Ride-hailing company Lyft has laid off 60 employees and is set to consolidate some regional operations, according to the Wall Street Journal.
[Update, July 22]: A Lyft spokesperson said the company planned to shutter its direct car-rental operations, which had five locations, but will continue to work with third-party rental providers Hertz and Sixt. The layoffs relate to that closure and some operations roles, according to the spokesperson.
"We have decided to discontinue Lyft's first party rentals business to focus on our best-in-class third-party rentals with Sixt and Hertz," according to the spokesperson. "This decision will ensure we continue to have national coverage and offer riders a more seamless booking experience."

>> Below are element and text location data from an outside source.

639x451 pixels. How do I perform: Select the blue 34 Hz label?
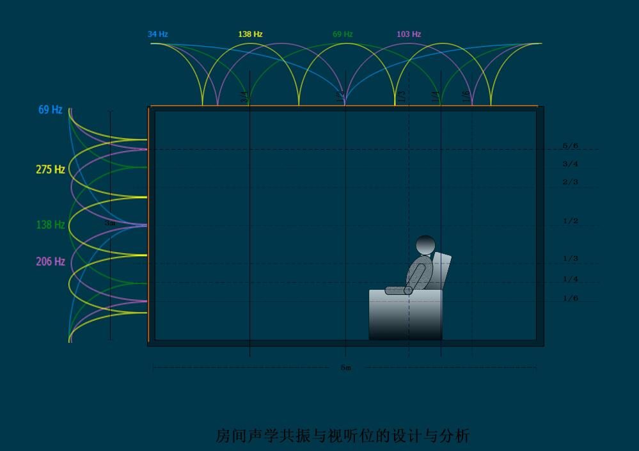click(157, 34)
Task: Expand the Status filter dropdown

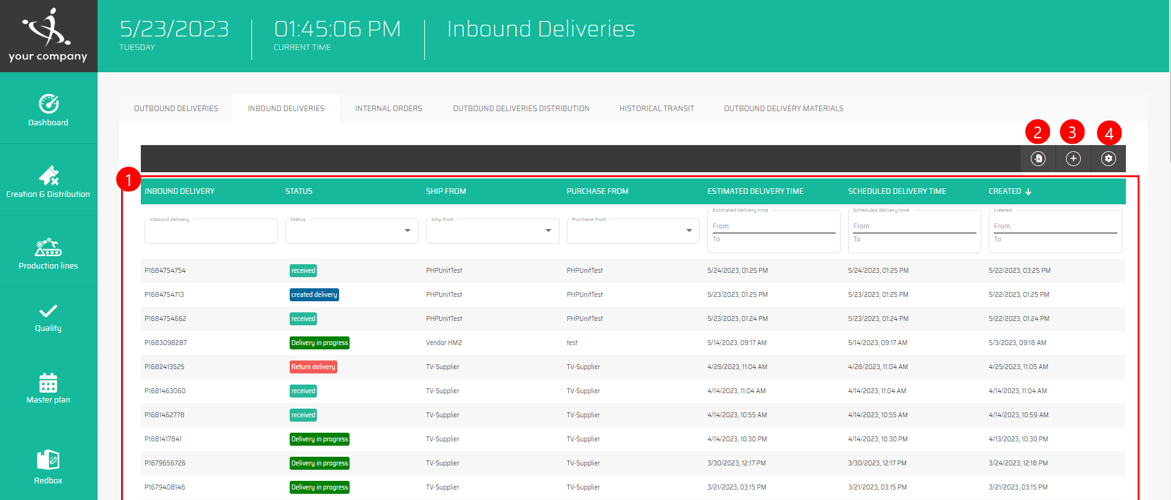Action: click(407, 231)
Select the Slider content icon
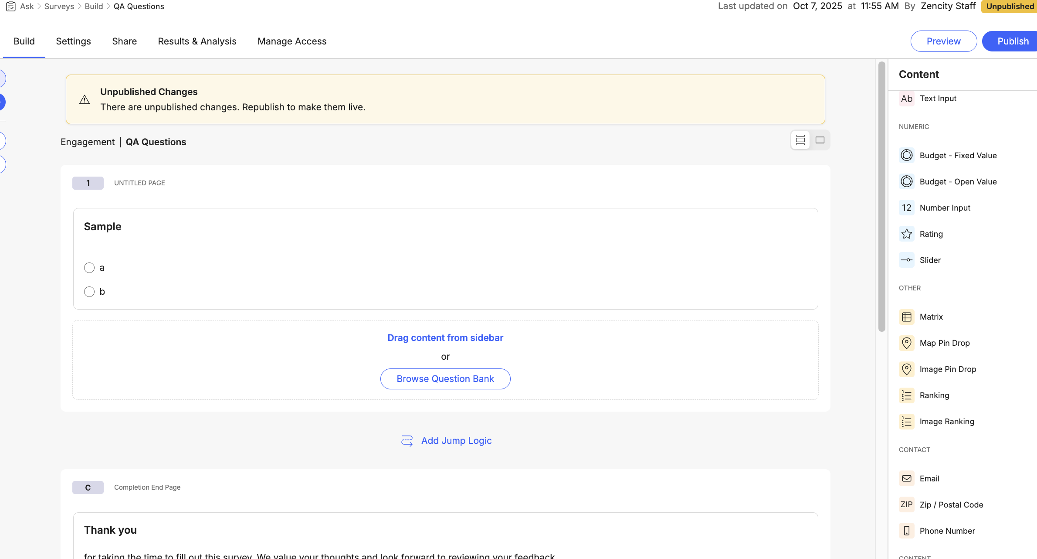Image resolution: width=1037 pixels, height=559 pixels. 907,260
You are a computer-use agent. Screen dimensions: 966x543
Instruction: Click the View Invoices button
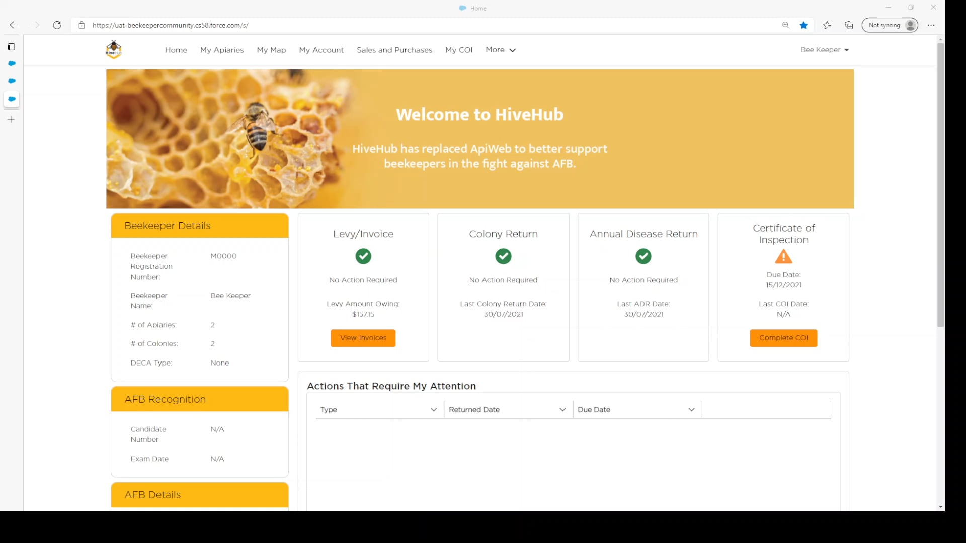[x=363, y=338]
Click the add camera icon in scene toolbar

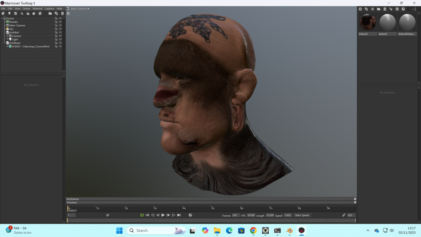[x=15, y=13]
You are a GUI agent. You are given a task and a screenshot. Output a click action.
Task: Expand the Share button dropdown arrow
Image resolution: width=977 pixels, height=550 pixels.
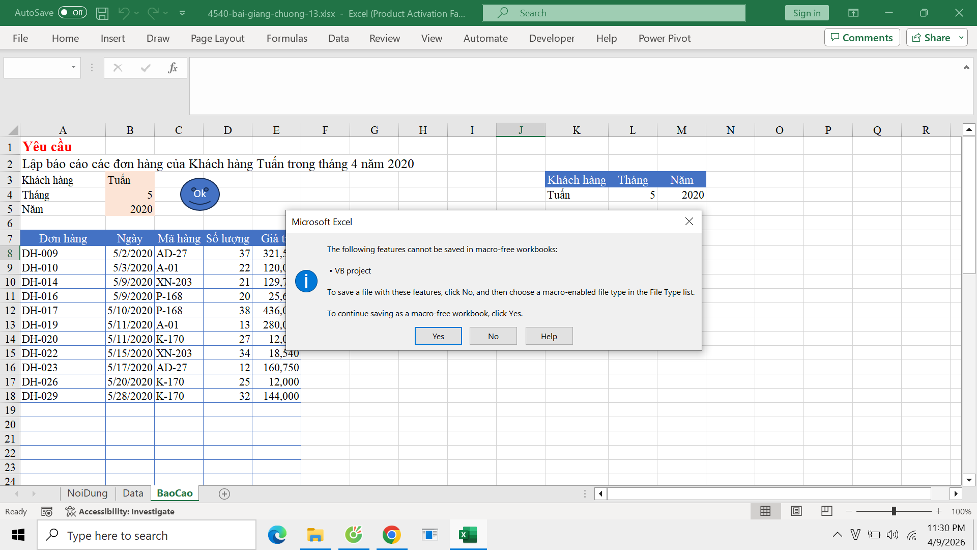tap(961, 38)
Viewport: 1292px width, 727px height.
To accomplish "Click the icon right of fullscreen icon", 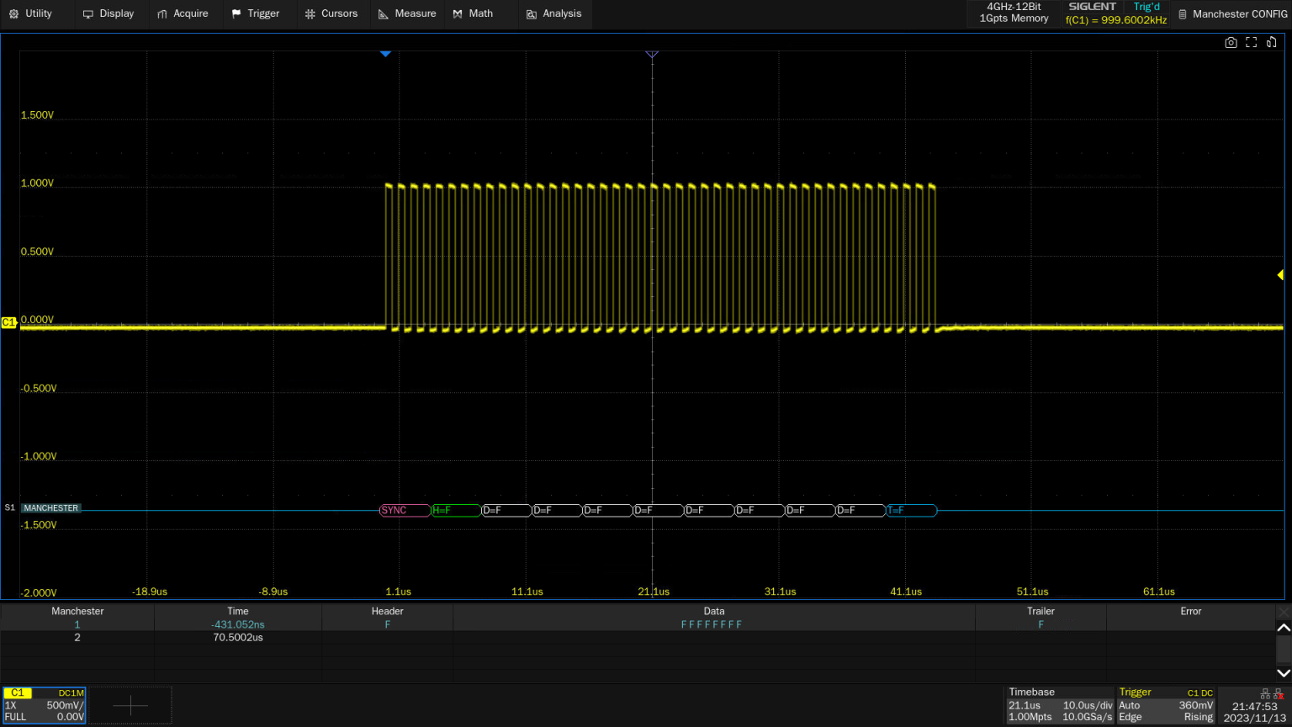I will 1271,42.
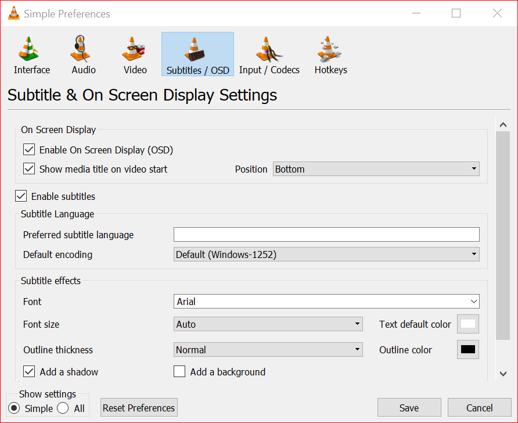Screen dimensions: 518x423
Task: Open the Audio preferences headphone cone icon
Action: coord(83,49)
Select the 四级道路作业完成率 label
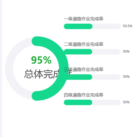The height and width of the screenshot is (137, 137). 84,95

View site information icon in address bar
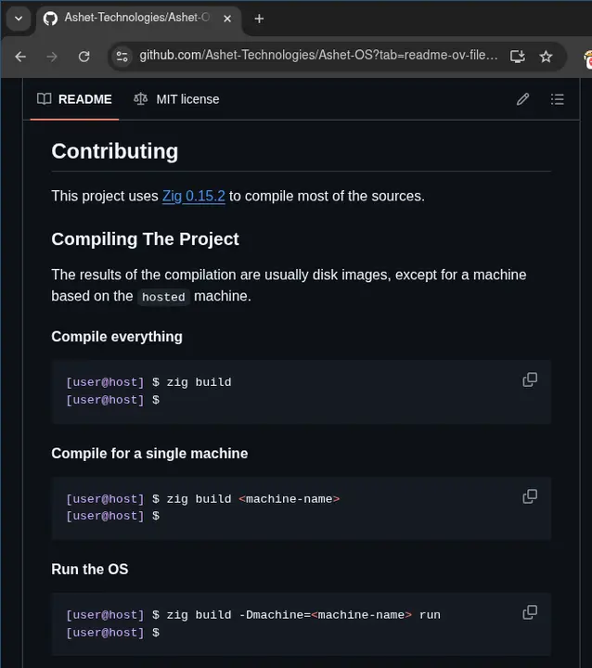click(122, 57)
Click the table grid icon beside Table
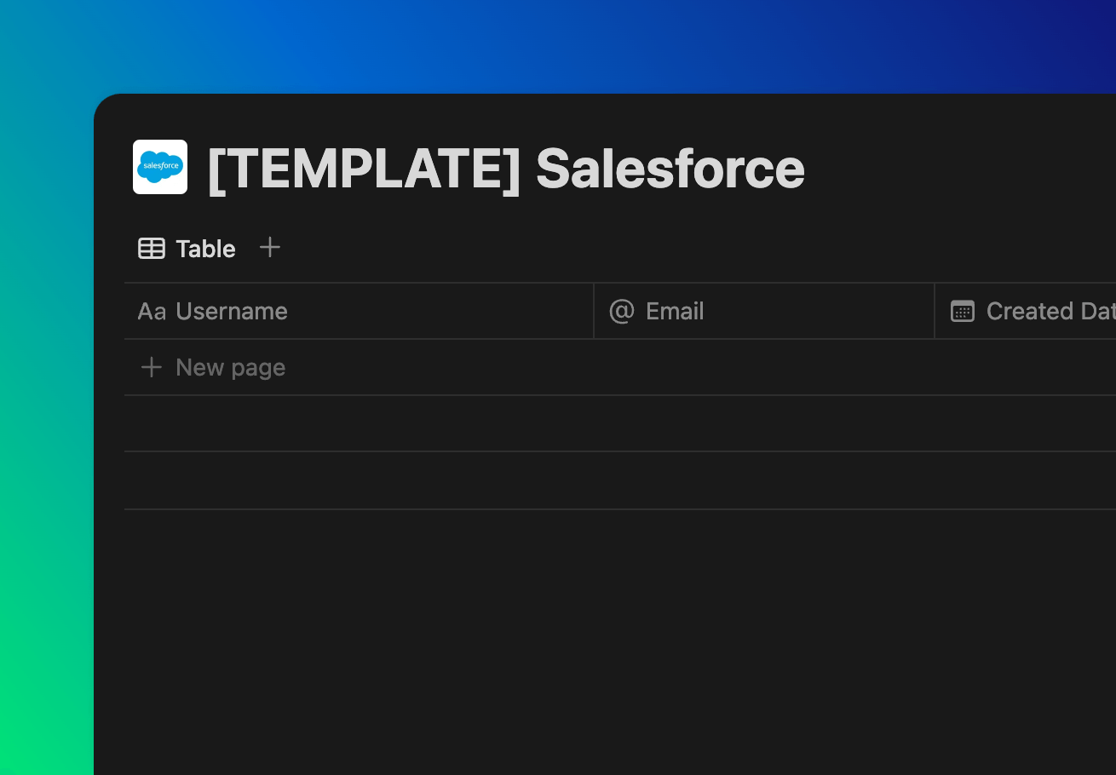This screenshot has height=775, width=1116. (152, 249)
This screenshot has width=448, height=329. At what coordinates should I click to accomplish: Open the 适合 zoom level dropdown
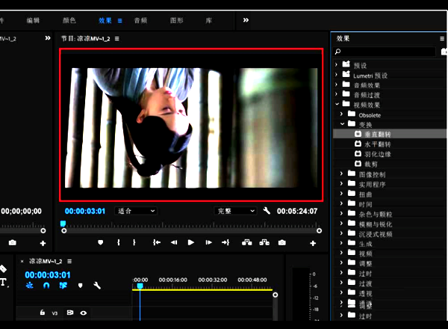click(137, 211)
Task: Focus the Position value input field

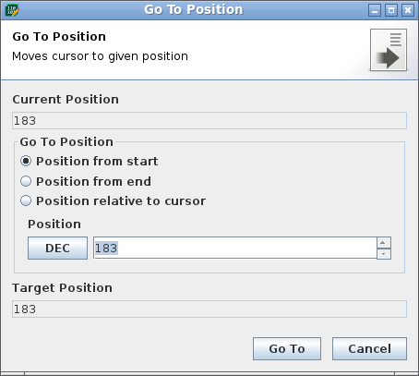Action: (235, 248)
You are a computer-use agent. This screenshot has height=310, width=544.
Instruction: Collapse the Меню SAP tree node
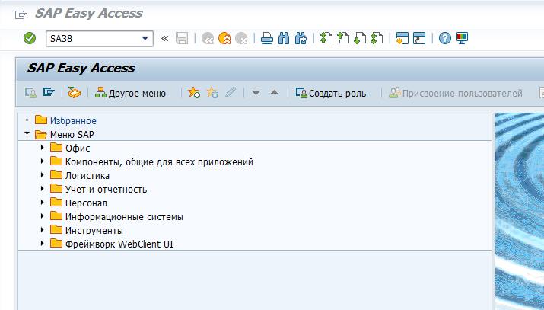click(x=27, y=134)
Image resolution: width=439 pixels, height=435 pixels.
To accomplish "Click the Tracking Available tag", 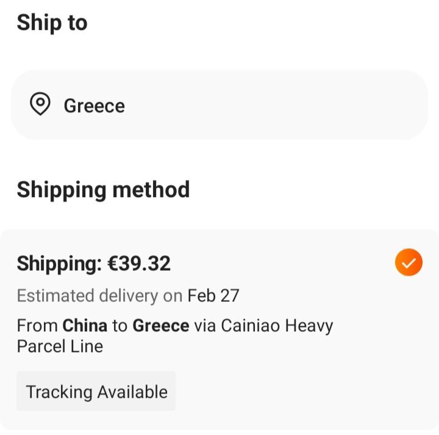I will (96, 391).
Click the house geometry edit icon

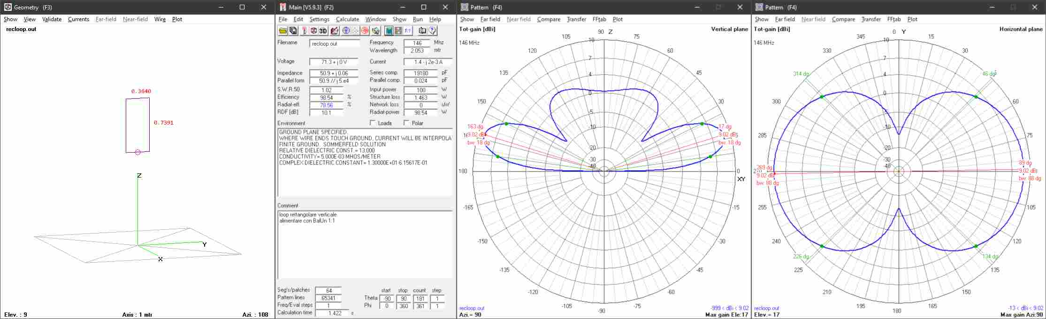334,31
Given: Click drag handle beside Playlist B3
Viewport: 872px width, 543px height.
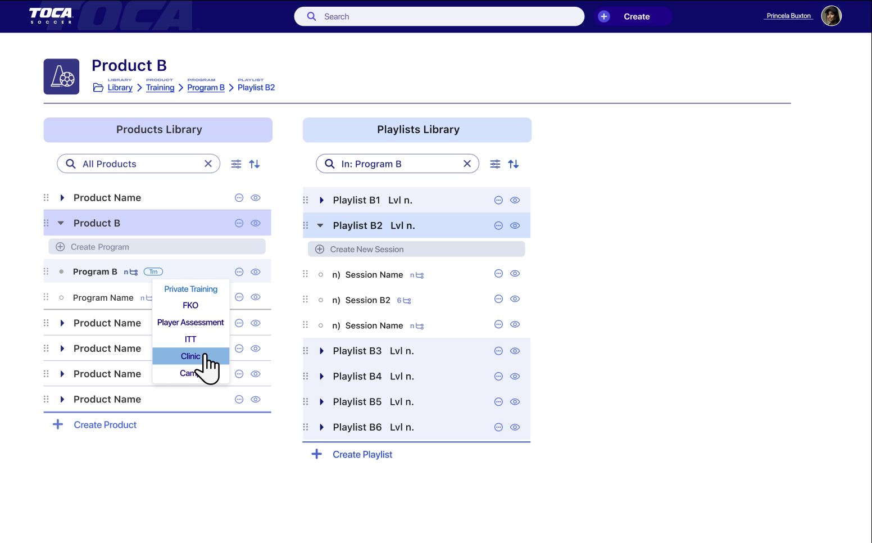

The layoffs will affect less than 2 percent of the company's staff, according to the report, while the consolidation effort will scale back to nine global regions from 13 and include the closure of a location in Northern California and its Detroit hub.
In addition, Lyft is shuttering its car-rental operations but will continue to work with big-name rental providers Hertz and Sixt, according to the Journal.
The company in June partnered with Hertz to offer car rentals through its app starting in Austin, Charlotte, New Orleans, Kansas City and Nashville, with plans to offer the service nationwide, according to Lyft.
The downsizing comes after Reuters in May reported that competitor Uber would slow hiring and reduce marketing and incentive activity expenditures.